1999年にポルトガルから中国へ返還されて以来、マカオ最大となるカジノ高利貸事件の初級法院での裁判が11月22日に結審した。この事件は、マカオの高利貸グループが14年前から黒社会(反社会的集団)を背景に持つ商人を操り、貸付け、利息及び元本の回収、債権者の監禁、債権者の追跡などを行っていたとされるもので、貸出総額は5億パタカ(日本円換算:約75億円)に上る。
初級法院の蕭偉志裁判官は、黒社会との関係性については確証がないとしたものの、高利貸行為、組織的犯行であることが認められるとし、主犯格で商人の李志洪被告(44歳・男)に懲役16年の実刑判決を下した。グループメンバーの男女14人については、2人が無罪、残る12人がそれぞれ5ヶ月〜4年の懲役、カジノ入場禁止2〜4年などの刑となった。
この高利貸グループは2000年6月からカジノ客を対象にした高利による貸付けをスタートし、返済不能に陥った客に対して厳しい取り立てを行っていたという。マカオ司法警察局が3年にわたる捜査を経て、昨年(2013年)6月25日に大規模掃討作戦を実施し、関係者の逮捕、2500枚の借用書と100冊の帳簿などを押収することに成功していた。
司法警察局の調べによると、同グループは顧客がカジノでベットする金額の1〜3割、チップ交換時に3割などを元本及び利息として回収していたという。
マカオでは、同種のカジノ高利貸し事件が金額の大小を問わず頻繁に発生している。
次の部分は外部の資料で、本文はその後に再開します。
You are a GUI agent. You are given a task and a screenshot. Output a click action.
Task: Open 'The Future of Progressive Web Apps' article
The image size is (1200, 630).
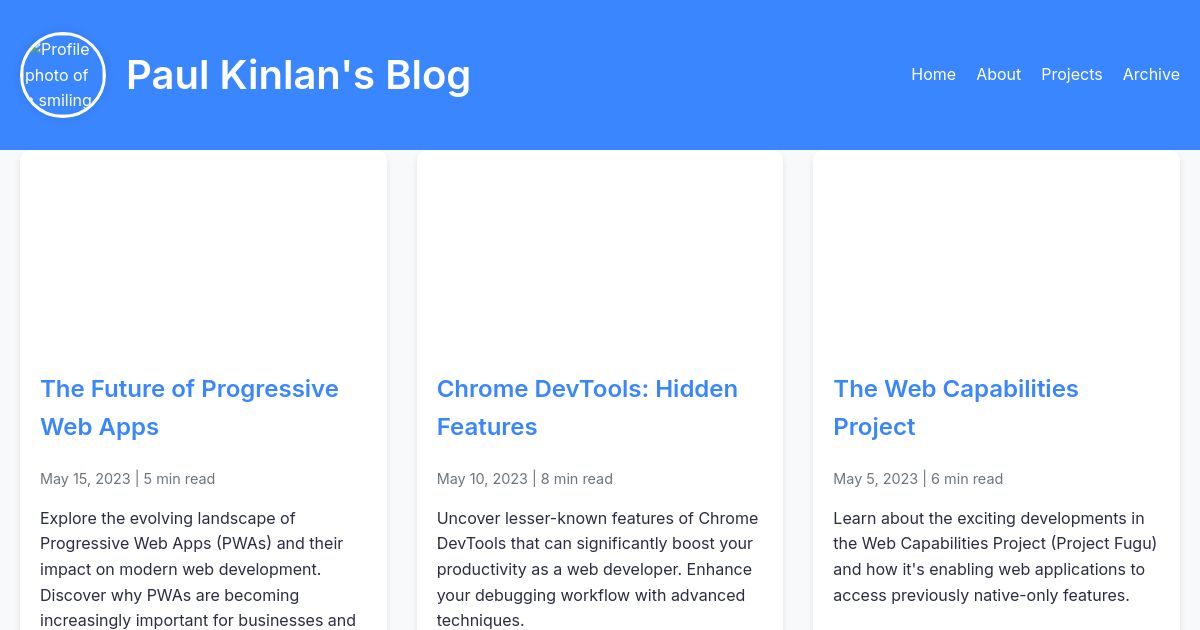189,407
本紙がマカオのカジノ仲介人の関係者に話をきいたところ、そのほとんどが中国本土出身の個人またはグループが、中国本土からマカオのカジノを訪れたギャンブラーを食い物にしているという。中国人はもともと博打好きで知られるが、高利貸の被害に遭う人は「自分だけは勝てる」と思っている自信家が多いとのこと。債務をカジノゲームの勝ちで返済できない場合、中国本土の親戚縁者が金を用立てて返済せざるを得ないという。現状は中国人同士が加害者と被害者になっているケースがほとんどで、日本人やマカオ人はターゲットになっていないと話す。